Lay out all of the items below as a numbered list, leaving out any blank lines.

** Start of Entries **

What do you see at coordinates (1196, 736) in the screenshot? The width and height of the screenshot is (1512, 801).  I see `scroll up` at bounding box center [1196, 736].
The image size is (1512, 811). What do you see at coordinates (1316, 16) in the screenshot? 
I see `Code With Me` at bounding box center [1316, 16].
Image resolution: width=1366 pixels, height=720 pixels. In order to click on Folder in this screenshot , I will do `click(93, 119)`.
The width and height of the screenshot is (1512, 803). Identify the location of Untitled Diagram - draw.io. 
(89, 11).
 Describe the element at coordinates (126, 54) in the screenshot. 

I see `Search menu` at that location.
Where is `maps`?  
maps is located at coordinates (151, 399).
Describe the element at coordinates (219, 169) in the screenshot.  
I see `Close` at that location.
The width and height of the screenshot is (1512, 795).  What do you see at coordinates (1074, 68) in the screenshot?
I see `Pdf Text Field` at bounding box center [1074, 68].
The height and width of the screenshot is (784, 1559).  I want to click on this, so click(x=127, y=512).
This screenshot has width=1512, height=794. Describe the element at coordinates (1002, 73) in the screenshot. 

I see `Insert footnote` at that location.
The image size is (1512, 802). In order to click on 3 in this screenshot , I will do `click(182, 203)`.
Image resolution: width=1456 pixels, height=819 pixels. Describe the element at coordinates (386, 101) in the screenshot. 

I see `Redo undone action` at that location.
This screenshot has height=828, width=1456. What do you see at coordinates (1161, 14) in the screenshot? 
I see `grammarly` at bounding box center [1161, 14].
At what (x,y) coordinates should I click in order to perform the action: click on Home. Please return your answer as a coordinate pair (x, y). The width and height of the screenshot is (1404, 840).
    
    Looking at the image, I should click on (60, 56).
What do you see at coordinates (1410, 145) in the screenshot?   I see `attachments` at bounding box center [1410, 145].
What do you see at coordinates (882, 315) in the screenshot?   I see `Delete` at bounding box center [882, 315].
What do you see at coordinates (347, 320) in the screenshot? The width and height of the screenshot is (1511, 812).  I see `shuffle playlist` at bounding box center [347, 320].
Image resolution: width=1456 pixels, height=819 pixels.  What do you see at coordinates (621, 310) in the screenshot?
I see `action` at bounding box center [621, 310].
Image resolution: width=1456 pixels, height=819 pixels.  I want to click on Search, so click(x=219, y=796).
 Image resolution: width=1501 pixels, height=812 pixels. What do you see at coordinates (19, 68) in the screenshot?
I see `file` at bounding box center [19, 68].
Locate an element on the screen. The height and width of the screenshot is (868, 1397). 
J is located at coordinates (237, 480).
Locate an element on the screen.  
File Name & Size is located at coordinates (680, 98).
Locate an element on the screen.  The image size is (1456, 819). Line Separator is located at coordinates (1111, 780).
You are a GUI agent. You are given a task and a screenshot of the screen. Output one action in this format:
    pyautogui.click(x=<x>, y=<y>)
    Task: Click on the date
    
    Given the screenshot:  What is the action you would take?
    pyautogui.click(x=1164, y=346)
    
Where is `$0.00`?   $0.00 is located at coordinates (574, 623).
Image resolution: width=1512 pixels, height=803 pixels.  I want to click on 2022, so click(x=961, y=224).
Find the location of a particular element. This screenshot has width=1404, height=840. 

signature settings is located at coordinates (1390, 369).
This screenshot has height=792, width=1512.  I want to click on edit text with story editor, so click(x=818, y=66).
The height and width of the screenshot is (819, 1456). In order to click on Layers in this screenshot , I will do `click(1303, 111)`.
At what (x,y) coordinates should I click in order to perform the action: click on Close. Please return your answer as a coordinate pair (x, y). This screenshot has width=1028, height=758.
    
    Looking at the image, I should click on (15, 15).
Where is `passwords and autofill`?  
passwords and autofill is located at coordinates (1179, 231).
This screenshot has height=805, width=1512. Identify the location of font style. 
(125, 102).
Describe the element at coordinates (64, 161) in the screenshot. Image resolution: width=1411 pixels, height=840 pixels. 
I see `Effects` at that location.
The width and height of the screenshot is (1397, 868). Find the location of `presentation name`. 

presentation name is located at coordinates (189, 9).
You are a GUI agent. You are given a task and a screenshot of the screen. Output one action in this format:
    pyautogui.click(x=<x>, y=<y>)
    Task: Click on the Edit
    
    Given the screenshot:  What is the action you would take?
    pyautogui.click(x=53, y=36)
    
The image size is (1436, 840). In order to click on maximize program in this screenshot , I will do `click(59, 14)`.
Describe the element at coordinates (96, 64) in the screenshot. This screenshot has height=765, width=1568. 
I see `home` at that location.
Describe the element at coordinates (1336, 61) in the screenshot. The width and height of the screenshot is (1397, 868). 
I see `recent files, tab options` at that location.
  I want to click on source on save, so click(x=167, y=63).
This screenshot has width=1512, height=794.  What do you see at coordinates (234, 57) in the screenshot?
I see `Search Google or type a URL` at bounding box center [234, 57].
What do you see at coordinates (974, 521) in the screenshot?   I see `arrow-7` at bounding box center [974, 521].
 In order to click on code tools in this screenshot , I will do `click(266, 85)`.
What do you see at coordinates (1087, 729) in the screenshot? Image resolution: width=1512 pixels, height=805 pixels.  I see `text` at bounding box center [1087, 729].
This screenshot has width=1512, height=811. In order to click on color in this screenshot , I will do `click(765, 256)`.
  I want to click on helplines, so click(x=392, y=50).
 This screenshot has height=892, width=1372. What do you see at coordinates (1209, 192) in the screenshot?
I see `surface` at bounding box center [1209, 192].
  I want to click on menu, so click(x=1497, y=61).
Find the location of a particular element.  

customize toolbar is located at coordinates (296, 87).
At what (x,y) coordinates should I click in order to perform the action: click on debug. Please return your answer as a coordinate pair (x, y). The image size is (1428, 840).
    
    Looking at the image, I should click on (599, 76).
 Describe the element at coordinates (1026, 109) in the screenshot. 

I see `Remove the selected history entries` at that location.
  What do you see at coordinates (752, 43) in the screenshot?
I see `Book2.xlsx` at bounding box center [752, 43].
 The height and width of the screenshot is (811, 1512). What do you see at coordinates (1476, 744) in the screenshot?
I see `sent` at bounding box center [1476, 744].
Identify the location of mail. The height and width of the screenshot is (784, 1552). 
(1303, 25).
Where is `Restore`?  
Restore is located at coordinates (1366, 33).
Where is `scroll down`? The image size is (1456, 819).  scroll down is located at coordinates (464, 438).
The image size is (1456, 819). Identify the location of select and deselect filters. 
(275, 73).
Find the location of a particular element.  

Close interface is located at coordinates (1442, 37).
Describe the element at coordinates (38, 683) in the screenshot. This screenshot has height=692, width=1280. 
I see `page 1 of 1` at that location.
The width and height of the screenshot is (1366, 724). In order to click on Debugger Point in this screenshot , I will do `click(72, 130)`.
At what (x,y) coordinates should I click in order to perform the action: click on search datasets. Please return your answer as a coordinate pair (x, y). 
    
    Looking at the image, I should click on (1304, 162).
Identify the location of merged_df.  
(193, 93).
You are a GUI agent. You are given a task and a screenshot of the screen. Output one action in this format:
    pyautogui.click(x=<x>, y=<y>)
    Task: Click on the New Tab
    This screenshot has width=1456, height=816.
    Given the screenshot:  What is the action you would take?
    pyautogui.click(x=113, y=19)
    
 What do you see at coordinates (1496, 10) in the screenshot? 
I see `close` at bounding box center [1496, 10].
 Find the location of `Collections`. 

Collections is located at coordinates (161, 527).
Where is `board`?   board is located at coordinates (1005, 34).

** End of Entries **

_Task solution_
1. What do you see at coordinates (1196, 736) in the screenshot? The width and height of the screenshot is (1512, 801).  I see `scroll up` at bounding box center [1196, 736].
2. The image size is (1512, 811). What do you see at coordinates (1316, 16) in the screenshot? 
3. I see `Code With Me` at bounding box center [1316, 16].
4. Image resolution: width=1366 pixels, height=720 pixels. In order to click on Folder in this screenshot , I will do `click(93, 119)`.
5. The width and height of the screenshot is (1512, 803). Identify the location of Untitled Diagram - draw.io. 
6. (89, 11).
7.  Describe the element at coordinates (126, 54) in the screenshot. 
8. I see `Search menu` at that location.
9. Where is `maps`?  
10. maps is located at coordinates (151, 399).
11. Describe the element at coordinates (219, 169) in the screenshot.  
12. I see `Close` at that location.
13. The width and height of the screenshot is (1512, 795).  What do you see at coordinates (1074, 68) in the screenshot?
14. I see `Pdf Text Field` at bounding box center [1074, 68].
15. The height and width of the screenshot is (784, 1559).  I want to click on this, so click(x=127, y=512).
16. This screenshot has width=1512, height=794. Describe the element at coordinates (1002, 73) in the screenshot. 
17. I see `Insert footnote` at that location.
18. The image size is (1512, 802). In order to click on 3 in this screenshot , I will do `click(182, 203)`.
19. Image resolution: width=1456 pixels, height=819 pixels. Describe the element at coordinates (386, 101) in the screenshot. 
20. I see `Redo undone action` at that location.
21. This screenshot has height=828, width=1456. What do you see at coordinates (1161, 14) in the screenshot? 
22. I see `grammarly` at bounding box center [1161, 14].
23. At what (x,y) coordinates should I click in order to perform the action: click on Home. Please return your answer as a coordinate pair (x, y). The width and height of the screenshot is (1404, 840).
24.     Looking at the image, I should click on (60, 56).
25. What do you see at coordinates (1410, 145) in the screenshot?   I see `attachments` at bounding box center [1410, 145].
26. What do you see at coordinates (882, 315) in the screenshot?   I see `Delete` at bounding box center [882, 315].
27. What do you see at coordinates (347, 320) in the screenshot? The width and height of the screenshot is (1511, 812).  I see `shuffle playlist` at bounding box center [347, 320].
28. Image resolution: width=1456 pixels, height=819 pixels.  What do you see at coordinates (621, 310) in the screenshot?
29. I see `action` at bounding box center [621, 310].
30. Image resolution: width=1456 pixels, height=819 pixels.  I want to click on Search, so click(x=219, y=796).
31.  Image resolution: width=1501 pixels, height=812 pixels. What do you see at coordinates (19, 68) in the screenshot?
32. I see `file` at bounding box center [19, 68].
33. Locate an element on the screen. The height and width of the screenshot is (868, 1397). 
34. J is located at coordinates (237, 480).
35. Locate an element on the screen.  
36. File Name & Size is located at coordinates (680, 98).
37. Locate an element on the screen.  The image size is (1456, 819). Line Separator is located at coordinates (1111, 780).
38. You are a GUI agent. You are given a task and a screenshot of the screen. Output one action in this format:
39.     pyautogui.click(x=<x>, y=<y>)
40.     Task: Click on the date
41.     Given the screenshot:  What is the action you would take?
42.     pyautogui.click(x=1164, y=346)
43. Where is `$0.00`?   $0.00 is located at coordinates (574, 623).
44. Image resolution: width=1512 pixels, height=803 pixels.  I want to click on 2022, so click(x=961, y=224).
45. Find the location of a particular element. This screenshot has width=1404, height=840. 
46. signature settings is located at coordinates (1390, 369).
47. This screenshot has height=792, width=1512.  I want to click on edit text with story editor, so click(x=818, y=66).
48. The height and width of the screenshot is (819, 1456). In order to click on Layers in this screenshot , I will do `click(1303, 111)`.
49. At what (x,y) coordinates should I click in order to perform the action: click on Close. Please return your answer as a coordinate pair (x, y). This screenshot has width=1028, height=758.
50.     Looking at the image, I should click on (15, 15).
51. Where is `passwords and autofill`?  
52. passwords and autofill is located at coordinates (1179, 231).
53. This screenshot has height=805, width=1512. Identify the location of font style. 
54. (125, 102).
55. Describe the element at coordinates (64, 161) in the screenshot. Image resolution: width=1411 pixels, height=840 pixels. 
56. I see `Effects` at that location.
57. The width and height of the screenshot is (1397, 868). Find the location of `presentation name`. 
58. presentation name is located at coordinates (189, 9).
59. You are a GUI agent. You are given a task and a screenshot of the screen. Output one action in this format:
60.     pyautogui.click(x=<x>, y=<y>)
61.     Task: Click on the Edit
62.     Given the screenshot:  What is the action you would take?
63.     pyautogui.click(x=53, y=36)
64. The image size is (1436, 840). In order to click on maximize program in this screenshot , I will do `click(59, 14)`.
65. Describe the element at coordinates (96, 64) in the screenshot. This screenshot has height=765, width=1568. 
66. I see `home` at that location.
67. Describe the element at coordinates (1336, 61) in the screenshot. The width and height of the screenshot is (1397, 868). 
68. I see `recent files, tab options` at that location.
69.   I want to click on source on save, so click(x=167, y=63).
70. This screenshot has width=1512, height=794.  What do you see at coordinates (234, 57) in the screenshot?
71. I see `Search Google or type a URL` at bounding box center [234, 57].
72. What do you see at coordinates (974, 521) in the screenshot?   I see `arrow-7` at bounding box center [974, 521].
73.  In order to click on code tools in this screenshot , I will do `click(266, 85)`.
74. What do you see at coordinates (1087, 729) in the screenshot? Image resolution: width=1512 pixels, height=805 pixels.  I see `text` at bounding box center [1087, 729].
75. This screenshot has width=1512, height=811. In order to click on color in this screenshot , I will do `click(765, 256)`.
76.   I want to click on helplines, so click(x=392, y=50).
77.  This screenshot has height=892, width=1372. What do you see at coordinates (1209, 192) in the screenshot?
78. I see `surface` at bounding box center [1209, 192].
79.   I want to click on menu, so click(x=1497, y=61).
80. Find the location of a particular element.  
81. customize toolbar is located at coordinates (296, 87).
82. At what (x,y) coordinates should I click in order to perform the action: click on debug. Please return your answer as a coordinate pair (x, y). The image size is (1428, 840).
83.     Looking at the image, I should click on (599, 76).
84.  Describe the element at coordinates (1026, 109) in the screenshot. 
85. I see `Remove the selected history entries` at that location.
86.   What do you see at coordinates (752, 43) in the screenshot?
87. I see `Book2.xlsx` at bounding box center [752, 43].
88.  The height and width of the screenshot is (811, 1512). What do you see at coordinates (1476, 744) in the screenshot?
89. I see `sent` at bounding box center [1476, 744].
90. Identify the location of mail. The height and width of the screenshot is (784, 1552). 
91. (1303, 25).
92. Where is `Restore`?  
93. Restore is located at coordinates (1366, 33).
94. Where is `scroll down`? The image size is (1456, 819).  scroll down is located at coordinates (464, 438).
95. The image size is (1456, 819). Identify the location of select and deselect filters. 
96. (275, 73).
97. Find the location of a particular element.  
98. Close interface is located at coordinates (1442, 37).
99. Describe the element at coordinates (38, 683) in the screenshot. This screenshot has height=692, width=1280. 
100. I see `page 1 of 1` at that location.
101. The width and height of the screenshot is (1366, 724). In order to click on Debugger Point in this screenshot , I will do `click(72, 130)`.
102. At what (x,y) coordinates should I click in order to perform the action: click on search datasets. Please return your answer as a coordinate pair (x, y). 
103.     Looking at the image, I should click on (1304, 162).
104. Identify the location of merged_df.  
105. (193, 93).
106. You are a GUI agent. You are given a task and a screenshot of the screen. Output one action in this format:
107.     pyautogui.click(x=<x>, y=<y>)
108.     Task: Click on the New Tab
109.     This screenshot has width=1456, height=816.
110.     Given the screenshot:  What is the action you would take?
111.     pyautogui.click(x=113, y=19)
112.  What do you see at coordinates (1496, 10) in the screenshot? 
113. I see `close` at bounding box center [1496, 10].
114.  Find the location of `Collections`. 
115. Collections is located at coordinates (161, 527).
116. Where is `board`?   board is located at coordinates (1005, 34).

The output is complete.